I know DCD's not sure his brakes and clutch will last, but if necessary we can get him a set of pads to make sure he's able to come. Otherwise he'll have to survive as a passenger :chuckle: :chuckle: :chuckle: ...He could go with Nick...Unless he prefers to be squeezed into my RX-7. As for Adam, well he can either drive the rex if DCD doesn't want to, or come with me in the Hatchi :chuckle: :chuckle: 

Please indicate if you're interested in this date. If there's enough numbers one of us can start a thread 

Miguel.


----------



## deef (Aug 4, 2005)

Some really nice ppics there, Cheers for sharing


----------



## JDMist3hfastar (Feb 23, 2007)

awesome guys. Cars are looking great as always. Next time I make it back to Japan I need to find one of your meets!


----------



## andreasgtr (Jul 2, 2003)

somehow Skylines look best in japan...those pictures always look like from another world. 
I like that red R33 GTR and the blue R34 with the black wheel centers :bowdown1:


----------



## JBwangan (Oct 18, 2006)

Incredible Skyline gathering. Only in Japan.


----------



## Stiver3 (Mar 27, 2006)

Some great pictures.... Wish i was there!


----------



## r33 v-spec (May 24, 2002)

Thanks for sharing the pics 

Loving the old skool GT-R's!! 

Plus really like the BB on the SE37's with polished lip...something totally unique. And loving the other BB with Work Meisters!


----------



## dean j (Jan 28, 2007)

*The KPGC10's!*

Easily the best cars of the night! The best looking skyline ever in my opinion.

Does anyone know if these ever get imported over here, or of any sites/dealers/importers or clubs that own or sell these? Its a car i need to own one day in my short life! What sort of money do they go for in Japan Hyrev? In sterling as i dont know what it'd be in yen.

You take some of the best pics i've seen on here mate. Keep up the good work

Dean j


----------



## NickM (Oct 25, 2003)

Newera said:


> I think it's time we get another trip to the Skyline roads. Is anybody interested in going up there on Monday 21st - to do some more driving?


Too right I am ! I'll be booking the day off today.:smokin:


----------



## hyrev (Apr 30, 2004)

NickM said:


> Too right I am ! I'll be booking the day off today.:smokin:


sounds good to me, lemme make some plans first, pretty sure though. I will be heading 
out to Kyoto on the 25th. As for now I am about 75% positive I can attend. Where do 
you suggest Miguel, Hakone or like last time (Izu trip)? Thrust, think you can swing it?


----------



## NickM (Oct 25, 2003)

Booked.


----------



## Newera (Mar 22, 2005)

NickM said:


> Booked.


 You're keen!!

I'll put up a thread in the usual section and see if we can get some people together.
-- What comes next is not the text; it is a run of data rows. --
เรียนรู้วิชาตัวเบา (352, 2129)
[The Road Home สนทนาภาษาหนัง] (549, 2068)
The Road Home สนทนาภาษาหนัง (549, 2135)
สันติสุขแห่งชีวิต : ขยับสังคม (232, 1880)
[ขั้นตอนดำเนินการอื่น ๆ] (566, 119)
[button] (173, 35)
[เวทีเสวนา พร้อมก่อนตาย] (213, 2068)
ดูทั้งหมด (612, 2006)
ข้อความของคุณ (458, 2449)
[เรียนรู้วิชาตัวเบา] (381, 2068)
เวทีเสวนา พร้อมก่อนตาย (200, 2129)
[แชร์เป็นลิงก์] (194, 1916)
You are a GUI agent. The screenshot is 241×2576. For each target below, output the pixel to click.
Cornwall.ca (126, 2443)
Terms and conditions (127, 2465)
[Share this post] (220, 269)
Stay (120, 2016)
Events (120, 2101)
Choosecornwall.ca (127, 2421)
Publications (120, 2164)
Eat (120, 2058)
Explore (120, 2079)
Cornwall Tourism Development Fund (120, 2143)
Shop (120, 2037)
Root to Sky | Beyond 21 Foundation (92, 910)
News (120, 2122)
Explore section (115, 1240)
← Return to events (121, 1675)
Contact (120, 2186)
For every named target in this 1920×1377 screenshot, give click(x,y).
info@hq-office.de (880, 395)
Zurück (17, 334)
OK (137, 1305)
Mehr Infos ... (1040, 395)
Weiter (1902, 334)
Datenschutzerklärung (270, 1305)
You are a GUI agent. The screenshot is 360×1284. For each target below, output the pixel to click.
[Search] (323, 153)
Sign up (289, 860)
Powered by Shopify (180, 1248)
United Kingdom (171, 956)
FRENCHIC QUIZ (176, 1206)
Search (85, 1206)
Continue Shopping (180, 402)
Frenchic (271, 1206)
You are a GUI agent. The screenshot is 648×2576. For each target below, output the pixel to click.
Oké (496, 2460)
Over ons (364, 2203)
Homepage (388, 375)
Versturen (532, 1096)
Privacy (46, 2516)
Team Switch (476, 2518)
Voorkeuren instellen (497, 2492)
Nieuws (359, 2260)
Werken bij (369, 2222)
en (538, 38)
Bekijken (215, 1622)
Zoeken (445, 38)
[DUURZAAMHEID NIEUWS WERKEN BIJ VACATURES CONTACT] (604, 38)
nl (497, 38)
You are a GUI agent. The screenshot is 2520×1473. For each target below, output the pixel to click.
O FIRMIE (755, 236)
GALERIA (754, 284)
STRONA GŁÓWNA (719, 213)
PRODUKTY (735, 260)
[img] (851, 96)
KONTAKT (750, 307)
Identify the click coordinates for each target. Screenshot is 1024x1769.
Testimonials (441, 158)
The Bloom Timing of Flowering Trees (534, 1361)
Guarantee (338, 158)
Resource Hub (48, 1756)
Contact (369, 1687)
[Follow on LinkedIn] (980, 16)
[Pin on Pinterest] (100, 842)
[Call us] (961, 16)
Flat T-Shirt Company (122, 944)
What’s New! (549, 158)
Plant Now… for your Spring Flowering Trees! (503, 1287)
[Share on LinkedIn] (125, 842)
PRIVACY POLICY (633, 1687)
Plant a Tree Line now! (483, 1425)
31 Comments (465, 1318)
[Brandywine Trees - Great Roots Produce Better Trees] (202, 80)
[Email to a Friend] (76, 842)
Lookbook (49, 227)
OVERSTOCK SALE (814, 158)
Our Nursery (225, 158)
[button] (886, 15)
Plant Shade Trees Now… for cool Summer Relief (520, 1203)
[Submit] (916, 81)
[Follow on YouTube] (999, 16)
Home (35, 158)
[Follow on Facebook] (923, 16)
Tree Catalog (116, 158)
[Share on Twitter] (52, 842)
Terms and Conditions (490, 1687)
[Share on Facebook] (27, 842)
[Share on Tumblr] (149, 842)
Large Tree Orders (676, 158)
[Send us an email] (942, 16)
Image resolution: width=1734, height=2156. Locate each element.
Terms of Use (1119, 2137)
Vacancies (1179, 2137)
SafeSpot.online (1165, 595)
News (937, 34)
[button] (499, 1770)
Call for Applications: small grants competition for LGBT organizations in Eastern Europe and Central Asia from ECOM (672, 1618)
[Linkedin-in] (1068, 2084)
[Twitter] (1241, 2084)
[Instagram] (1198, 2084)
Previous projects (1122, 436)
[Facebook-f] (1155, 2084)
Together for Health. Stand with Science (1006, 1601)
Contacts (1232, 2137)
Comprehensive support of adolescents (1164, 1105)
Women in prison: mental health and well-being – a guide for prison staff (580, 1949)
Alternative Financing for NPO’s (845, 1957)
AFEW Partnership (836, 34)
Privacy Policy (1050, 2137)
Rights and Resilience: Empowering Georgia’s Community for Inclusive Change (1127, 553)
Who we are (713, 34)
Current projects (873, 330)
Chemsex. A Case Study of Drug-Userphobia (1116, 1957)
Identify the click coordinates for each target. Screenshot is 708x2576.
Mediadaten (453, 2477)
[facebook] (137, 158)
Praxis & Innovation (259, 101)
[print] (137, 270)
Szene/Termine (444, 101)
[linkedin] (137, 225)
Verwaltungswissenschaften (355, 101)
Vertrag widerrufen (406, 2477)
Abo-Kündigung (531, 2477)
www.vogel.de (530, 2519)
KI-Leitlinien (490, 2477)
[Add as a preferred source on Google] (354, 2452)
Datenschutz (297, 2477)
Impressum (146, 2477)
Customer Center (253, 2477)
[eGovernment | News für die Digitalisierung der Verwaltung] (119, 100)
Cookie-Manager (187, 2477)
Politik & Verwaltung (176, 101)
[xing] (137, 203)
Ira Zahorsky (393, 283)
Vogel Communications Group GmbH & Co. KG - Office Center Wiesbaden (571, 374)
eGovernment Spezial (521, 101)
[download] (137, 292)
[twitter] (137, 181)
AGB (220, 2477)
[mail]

I suggest we do another trip to the Fuji Skyline over to Hakkone and around there. Pretty much the same roads as last time. Definitely the best stretches of tarmac to go on anywhere around Tokyo that aren't racetracks !

Miguel.


----------



## Bean (Oct 12, 2001)

Thanks for the pics Paul - they are great (what are you talking about ?) 
Great meet thanks to everyone as usual.

Can't make the 21st unfortunately - will be working in Yamanashi.
Would love to go after rainy season though.


----------